Pronounced: YOU – ka · cah – SAH – vah
AKA: potato of the tropics
Countries of origins: Africa · South America · the Caribbean
Plant of origin: Manihot esculenta
History: According to legend, a mother watched her child die from hunger. Shortly aft was buried, a forest transformed the child’s body into the roots of a plant (ah-hem, yuca). This plant‘s starchy roots became a major food source, defending the town from starvation.
Varieties: sweet and bitter
In Season: all year-round
NOTE: Don’t confuse with yucca, which is just a regular ho-hum desert succulent (note the two c’s). Plus, it’s pronounced YUCK – a, so definitely not for eating.

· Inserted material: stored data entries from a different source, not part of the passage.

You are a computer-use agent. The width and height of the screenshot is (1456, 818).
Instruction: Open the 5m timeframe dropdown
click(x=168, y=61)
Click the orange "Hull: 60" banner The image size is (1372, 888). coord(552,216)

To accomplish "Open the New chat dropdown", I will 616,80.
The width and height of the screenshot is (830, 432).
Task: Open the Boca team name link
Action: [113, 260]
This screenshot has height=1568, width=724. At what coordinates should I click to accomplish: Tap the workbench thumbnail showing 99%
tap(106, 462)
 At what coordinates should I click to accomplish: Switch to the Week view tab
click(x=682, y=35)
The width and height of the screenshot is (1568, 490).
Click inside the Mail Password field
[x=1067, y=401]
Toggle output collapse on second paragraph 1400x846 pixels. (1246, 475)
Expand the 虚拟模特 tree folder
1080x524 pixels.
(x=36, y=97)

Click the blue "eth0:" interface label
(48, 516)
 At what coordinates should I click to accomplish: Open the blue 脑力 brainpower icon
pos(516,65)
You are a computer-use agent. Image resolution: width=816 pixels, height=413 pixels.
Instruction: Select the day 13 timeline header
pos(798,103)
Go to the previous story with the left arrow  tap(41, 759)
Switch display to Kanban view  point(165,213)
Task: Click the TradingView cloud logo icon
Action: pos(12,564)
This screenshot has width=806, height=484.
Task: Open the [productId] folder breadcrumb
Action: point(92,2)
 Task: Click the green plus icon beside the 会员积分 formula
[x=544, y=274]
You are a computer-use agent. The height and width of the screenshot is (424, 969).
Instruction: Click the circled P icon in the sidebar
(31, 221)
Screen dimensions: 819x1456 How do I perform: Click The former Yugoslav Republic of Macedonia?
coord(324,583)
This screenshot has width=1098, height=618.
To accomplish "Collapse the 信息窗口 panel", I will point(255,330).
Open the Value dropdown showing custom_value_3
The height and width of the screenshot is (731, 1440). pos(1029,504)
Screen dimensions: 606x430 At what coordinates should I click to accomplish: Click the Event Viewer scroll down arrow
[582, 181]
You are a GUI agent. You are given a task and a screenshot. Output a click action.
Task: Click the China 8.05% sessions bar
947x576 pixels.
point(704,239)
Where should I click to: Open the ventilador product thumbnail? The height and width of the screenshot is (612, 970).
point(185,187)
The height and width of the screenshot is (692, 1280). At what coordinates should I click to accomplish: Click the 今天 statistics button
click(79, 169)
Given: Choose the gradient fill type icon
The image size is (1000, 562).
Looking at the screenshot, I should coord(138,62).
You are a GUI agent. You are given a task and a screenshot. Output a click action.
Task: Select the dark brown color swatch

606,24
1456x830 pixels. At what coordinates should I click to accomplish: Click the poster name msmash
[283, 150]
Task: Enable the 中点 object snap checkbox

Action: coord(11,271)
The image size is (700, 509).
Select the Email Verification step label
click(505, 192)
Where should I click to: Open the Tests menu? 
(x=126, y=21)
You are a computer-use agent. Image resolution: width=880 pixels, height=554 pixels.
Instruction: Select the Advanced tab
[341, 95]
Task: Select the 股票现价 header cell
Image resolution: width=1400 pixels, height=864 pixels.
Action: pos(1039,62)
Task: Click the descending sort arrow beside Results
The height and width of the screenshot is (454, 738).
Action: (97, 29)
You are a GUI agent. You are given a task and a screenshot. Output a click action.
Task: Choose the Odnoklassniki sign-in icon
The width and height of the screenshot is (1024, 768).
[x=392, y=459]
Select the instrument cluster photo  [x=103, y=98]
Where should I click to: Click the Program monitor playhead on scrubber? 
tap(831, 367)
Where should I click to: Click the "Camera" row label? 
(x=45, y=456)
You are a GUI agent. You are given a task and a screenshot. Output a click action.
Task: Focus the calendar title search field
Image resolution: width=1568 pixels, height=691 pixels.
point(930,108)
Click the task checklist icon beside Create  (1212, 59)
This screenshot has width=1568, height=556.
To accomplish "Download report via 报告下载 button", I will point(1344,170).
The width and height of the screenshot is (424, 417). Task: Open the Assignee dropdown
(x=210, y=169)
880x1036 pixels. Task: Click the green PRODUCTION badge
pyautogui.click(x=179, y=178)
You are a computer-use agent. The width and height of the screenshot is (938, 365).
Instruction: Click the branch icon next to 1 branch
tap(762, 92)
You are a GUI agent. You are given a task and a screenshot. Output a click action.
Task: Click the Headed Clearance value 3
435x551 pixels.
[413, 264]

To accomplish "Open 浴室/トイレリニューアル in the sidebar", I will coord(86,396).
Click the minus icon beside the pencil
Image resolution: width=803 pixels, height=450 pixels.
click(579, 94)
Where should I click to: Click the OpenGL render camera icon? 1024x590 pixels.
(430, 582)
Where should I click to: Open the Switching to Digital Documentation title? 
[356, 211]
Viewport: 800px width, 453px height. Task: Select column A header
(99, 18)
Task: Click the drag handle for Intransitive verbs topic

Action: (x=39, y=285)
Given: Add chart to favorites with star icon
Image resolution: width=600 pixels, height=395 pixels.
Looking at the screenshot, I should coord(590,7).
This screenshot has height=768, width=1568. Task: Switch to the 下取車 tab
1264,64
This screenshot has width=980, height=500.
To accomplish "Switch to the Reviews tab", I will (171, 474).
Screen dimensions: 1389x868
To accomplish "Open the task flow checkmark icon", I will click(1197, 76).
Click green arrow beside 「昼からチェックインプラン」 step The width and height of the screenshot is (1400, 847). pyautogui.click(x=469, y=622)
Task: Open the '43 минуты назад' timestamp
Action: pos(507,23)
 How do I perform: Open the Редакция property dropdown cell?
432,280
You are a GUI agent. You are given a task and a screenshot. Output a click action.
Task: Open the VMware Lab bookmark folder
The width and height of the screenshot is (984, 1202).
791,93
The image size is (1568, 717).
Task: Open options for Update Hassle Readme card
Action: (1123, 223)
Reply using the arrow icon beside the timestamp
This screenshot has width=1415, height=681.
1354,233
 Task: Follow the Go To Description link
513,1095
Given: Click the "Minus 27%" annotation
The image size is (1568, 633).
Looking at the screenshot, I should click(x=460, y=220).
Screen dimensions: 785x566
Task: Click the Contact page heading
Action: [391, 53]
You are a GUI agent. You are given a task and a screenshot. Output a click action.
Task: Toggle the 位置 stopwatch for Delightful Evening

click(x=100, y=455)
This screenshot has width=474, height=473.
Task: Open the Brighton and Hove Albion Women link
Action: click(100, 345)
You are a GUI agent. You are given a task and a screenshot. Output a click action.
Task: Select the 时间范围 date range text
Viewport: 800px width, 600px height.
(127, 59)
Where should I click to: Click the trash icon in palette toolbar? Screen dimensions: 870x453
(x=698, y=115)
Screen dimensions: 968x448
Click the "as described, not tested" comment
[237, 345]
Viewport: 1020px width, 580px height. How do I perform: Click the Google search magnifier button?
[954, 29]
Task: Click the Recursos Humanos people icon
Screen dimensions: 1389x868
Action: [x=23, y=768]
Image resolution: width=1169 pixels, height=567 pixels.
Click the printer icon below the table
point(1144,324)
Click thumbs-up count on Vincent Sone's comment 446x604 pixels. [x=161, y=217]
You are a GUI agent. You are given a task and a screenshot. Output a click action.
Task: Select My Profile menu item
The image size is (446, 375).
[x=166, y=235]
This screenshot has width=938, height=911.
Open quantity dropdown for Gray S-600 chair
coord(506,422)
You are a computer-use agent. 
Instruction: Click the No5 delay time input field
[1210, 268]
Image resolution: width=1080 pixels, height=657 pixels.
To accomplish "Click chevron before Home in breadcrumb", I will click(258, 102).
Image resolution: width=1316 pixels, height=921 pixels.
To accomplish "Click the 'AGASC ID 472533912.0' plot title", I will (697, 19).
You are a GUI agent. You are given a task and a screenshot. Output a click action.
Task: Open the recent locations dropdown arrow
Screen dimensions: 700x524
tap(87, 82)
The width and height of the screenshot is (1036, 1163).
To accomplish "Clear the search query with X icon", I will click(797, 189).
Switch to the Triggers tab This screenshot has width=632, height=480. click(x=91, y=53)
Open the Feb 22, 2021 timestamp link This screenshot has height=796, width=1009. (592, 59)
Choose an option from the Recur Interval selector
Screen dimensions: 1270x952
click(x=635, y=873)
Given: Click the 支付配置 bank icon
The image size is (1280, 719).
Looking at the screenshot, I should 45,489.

Calories: 330 (about 1 cup)
Good source of: fiber · vitamin C · potassium · carbohydrates
Health Benefits: lowers cholesterol · builds strong bones and body tissues
WHERE TO BUY
Where: your supermarket’s produce section near potatoes, turnips, and other roots & tubers
BUY this: roots with hard, rough, and waxy skin
AVOID this: roots with breaks, mold, soft spots, or sour smell
Shopping Tip: Buy more yuca than you actually need because you may find dark streaks hiding within its white flesh. These streaks will weaken its flavor, so you’ll be cutting them out.
HOW TO STORE
Store: If it’s uncut, store in a cool, dry place (not your refrigerator) for about 2 – 3 days. Once you’ve peeled the yuca and cut it into pieces, place it in cold water and keep it in the fridge for up to 3 days, or in the freezer for up to 5 months.
NOTE: Obviously, the sooner you use yuca, the better.
- Yuca is an ingredient in some South American beers.
- Yuca roots are ground into a flour that’s used to make tapioca.
- In the Ewe language spoken in Ghana, Africa, the word for yuca is agbeli, which means ‘there is life.’